Exercise prompt >> Look below for the line holding "How do I perform: Select the" and the line holding "Click the Insert". Transcribe exactly those lines and all lines between them, nothing more.

Start of Entries supplied

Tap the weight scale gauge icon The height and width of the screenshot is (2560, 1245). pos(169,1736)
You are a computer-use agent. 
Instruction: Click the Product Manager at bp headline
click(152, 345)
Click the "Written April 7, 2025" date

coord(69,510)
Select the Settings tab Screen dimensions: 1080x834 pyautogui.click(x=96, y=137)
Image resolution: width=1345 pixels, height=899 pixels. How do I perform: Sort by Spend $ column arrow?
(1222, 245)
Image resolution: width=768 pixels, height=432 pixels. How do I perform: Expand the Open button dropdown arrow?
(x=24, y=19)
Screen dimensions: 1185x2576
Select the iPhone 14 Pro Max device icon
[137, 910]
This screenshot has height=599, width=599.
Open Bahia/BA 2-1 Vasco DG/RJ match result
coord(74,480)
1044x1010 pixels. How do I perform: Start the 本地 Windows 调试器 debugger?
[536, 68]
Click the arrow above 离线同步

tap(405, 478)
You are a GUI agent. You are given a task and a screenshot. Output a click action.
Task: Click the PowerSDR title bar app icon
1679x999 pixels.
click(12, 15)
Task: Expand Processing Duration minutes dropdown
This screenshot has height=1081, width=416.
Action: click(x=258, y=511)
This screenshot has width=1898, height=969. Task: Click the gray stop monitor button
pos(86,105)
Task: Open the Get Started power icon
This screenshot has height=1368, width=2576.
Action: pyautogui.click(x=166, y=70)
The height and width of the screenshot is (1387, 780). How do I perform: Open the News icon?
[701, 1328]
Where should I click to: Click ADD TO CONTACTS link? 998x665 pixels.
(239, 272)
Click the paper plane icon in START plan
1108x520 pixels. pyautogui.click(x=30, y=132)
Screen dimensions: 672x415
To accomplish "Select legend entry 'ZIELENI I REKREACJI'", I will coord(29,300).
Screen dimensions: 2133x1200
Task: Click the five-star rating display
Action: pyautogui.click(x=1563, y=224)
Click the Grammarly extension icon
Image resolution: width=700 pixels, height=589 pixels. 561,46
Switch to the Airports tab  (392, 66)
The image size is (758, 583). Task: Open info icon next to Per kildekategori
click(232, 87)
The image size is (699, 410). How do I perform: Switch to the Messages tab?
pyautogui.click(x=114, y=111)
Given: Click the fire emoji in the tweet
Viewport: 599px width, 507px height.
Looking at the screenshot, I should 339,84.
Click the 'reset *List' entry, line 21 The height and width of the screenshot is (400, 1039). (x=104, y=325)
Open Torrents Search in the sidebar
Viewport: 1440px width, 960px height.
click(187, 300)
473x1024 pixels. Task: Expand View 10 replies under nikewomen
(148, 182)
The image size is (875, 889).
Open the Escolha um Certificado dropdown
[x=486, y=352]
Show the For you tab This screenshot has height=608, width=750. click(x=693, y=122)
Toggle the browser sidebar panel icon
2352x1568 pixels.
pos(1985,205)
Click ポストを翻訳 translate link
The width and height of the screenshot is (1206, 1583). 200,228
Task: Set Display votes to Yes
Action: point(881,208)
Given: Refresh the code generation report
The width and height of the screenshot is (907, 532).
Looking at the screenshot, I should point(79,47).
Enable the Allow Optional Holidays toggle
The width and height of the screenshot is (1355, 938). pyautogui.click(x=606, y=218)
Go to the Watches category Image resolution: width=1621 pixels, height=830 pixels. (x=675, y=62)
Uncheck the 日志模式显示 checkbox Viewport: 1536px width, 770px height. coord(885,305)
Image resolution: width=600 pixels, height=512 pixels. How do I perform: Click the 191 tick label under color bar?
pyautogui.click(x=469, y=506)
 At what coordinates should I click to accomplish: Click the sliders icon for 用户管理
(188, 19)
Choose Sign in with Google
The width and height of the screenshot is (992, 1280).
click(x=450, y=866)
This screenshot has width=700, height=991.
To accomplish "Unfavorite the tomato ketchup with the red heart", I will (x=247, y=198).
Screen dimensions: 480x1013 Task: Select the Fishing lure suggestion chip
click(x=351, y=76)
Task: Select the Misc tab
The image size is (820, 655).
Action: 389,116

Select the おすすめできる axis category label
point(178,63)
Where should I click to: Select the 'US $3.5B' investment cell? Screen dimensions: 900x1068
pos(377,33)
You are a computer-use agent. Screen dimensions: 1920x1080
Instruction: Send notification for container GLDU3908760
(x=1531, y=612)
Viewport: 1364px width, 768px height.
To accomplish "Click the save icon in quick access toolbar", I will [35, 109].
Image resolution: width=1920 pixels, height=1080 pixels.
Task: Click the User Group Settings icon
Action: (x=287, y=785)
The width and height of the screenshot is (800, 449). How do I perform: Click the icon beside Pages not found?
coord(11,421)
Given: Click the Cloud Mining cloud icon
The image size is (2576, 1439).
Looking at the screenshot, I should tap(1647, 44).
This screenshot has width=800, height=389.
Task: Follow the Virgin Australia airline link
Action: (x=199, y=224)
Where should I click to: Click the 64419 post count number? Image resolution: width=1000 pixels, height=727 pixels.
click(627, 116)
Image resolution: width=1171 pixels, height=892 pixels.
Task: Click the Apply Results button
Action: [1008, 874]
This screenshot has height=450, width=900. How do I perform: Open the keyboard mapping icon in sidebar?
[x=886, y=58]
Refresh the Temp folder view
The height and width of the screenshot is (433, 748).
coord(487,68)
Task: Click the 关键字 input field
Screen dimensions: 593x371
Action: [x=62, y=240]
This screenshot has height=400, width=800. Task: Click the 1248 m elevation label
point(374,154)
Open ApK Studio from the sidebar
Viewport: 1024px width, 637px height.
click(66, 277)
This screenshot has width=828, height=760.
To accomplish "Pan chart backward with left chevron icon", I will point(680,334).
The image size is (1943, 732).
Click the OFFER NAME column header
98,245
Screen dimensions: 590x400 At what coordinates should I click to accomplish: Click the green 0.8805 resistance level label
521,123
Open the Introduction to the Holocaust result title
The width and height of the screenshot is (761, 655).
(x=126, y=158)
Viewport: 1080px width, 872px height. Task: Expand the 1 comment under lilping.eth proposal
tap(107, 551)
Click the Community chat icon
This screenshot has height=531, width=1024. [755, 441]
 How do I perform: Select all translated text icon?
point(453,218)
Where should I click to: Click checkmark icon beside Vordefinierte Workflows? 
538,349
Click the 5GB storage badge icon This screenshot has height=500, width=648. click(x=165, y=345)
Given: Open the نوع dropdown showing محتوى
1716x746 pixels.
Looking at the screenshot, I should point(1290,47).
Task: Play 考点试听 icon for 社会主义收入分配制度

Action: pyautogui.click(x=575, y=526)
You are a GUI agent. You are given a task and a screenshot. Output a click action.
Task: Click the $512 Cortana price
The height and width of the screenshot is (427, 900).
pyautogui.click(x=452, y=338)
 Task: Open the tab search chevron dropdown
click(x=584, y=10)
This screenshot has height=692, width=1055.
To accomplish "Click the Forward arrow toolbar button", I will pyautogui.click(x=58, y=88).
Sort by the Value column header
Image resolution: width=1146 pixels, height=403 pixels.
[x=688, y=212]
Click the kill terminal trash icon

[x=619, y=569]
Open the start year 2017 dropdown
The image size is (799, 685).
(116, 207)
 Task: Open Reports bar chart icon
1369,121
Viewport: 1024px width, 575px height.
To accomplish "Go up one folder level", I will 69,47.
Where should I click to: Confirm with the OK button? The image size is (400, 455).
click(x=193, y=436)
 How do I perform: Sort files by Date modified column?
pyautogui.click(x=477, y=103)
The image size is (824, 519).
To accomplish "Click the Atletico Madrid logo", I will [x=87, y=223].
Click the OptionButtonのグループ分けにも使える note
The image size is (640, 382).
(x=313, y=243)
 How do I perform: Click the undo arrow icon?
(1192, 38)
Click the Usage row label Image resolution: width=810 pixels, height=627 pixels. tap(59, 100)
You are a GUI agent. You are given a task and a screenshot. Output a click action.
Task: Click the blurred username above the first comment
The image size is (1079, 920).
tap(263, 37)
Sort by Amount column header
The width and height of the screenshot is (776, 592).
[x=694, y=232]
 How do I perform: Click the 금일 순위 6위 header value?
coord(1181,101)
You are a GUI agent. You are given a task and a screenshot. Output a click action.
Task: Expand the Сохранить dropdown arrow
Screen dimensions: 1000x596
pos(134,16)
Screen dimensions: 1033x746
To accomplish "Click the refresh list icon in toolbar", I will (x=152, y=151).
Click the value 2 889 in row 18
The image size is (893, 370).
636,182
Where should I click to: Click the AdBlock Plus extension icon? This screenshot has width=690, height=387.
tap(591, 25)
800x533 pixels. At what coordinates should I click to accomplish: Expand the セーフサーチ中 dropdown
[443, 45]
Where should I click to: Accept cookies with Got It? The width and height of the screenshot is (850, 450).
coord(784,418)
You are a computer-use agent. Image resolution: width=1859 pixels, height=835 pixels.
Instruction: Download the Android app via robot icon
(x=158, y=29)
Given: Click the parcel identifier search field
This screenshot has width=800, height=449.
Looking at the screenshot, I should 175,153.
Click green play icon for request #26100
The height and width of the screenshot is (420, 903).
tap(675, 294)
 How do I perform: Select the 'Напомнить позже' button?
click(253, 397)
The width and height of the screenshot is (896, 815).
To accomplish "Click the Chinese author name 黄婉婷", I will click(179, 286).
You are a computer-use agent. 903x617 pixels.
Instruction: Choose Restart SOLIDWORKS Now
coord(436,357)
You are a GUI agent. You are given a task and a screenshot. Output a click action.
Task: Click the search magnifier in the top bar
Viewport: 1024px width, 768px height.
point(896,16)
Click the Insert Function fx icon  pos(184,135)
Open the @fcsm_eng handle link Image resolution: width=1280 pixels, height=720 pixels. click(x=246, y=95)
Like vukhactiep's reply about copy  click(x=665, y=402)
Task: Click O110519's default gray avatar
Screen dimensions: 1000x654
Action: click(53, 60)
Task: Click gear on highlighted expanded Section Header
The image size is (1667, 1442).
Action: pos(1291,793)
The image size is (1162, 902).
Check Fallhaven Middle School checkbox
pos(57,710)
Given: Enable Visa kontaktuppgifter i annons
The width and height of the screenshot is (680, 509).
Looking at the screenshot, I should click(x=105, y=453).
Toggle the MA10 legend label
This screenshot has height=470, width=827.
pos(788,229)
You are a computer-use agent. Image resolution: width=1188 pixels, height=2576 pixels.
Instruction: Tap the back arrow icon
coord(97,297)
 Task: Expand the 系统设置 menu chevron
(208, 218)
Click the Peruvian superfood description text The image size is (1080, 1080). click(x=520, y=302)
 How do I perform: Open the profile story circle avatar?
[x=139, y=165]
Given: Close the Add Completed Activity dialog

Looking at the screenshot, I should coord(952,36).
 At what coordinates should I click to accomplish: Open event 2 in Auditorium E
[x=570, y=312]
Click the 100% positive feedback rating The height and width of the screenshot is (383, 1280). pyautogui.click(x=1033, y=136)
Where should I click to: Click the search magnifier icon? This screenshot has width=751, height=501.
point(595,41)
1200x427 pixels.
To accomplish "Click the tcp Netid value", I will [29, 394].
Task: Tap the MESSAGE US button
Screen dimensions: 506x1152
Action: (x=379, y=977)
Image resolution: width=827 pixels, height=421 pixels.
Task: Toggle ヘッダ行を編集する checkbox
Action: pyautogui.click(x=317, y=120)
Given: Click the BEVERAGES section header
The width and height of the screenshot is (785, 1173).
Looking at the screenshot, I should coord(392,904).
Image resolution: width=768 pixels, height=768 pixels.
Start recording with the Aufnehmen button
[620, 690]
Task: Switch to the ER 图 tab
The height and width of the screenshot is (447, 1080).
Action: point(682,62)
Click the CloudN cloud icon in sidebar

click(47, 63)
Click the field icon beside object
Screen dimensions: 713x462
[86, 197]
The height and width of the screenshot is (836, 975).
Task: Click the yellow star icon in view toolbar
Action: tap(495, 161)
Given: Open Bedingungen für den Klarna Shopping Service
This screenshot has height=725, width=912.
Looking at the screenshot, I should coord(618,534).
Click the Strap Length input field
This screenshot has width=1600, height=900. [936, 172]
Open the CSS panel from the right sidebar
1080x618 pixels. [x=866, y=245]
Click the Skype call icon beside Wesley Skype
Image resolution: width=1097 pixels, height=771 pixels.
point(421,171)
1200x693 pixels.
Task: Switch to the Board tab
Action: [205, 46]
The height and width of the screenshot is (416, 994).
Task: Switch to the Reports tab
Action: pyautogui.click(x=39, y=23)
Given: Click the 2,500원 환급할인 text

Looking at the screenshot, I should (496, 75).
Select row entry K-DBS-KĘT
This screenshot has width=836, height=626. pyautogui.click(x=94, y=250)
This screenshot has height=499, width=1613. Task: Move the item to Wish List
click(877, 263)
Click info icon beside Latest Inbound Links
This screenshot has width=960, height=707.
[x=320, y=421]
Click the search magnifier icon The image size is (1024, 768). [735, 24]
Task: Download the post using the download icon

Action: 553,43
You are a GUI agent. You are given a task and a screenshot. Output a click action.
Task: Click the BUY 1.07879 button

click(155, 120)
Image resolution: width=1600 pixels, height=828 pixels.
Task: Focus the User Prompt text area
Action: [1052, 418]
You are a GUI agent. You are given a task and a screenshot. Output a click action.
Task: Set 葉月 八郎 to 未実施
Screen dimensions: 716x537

End of Entries supplied

Output of the task >>
 How do I perform: Select the 'Напомнить позже' button?
click(253, 397)
The width and height of the screenshot is (896, 815).
To accomplish "Click the Chinese author name 黄婉婷", I will click(179, 286).
You are a computer-use agent. 903x617 pixels.
Instruction: Choose Restart SOLIDWORKS Now
coord(436,357)
You are a GUI agent. You are given a task and a screenshot. Output a click action.
Task: Click the search magnifier in the top bar
Viewport: 1024px width, 768px height.
point(896,16)
Click the Insert Function fx icon  pos(184,135)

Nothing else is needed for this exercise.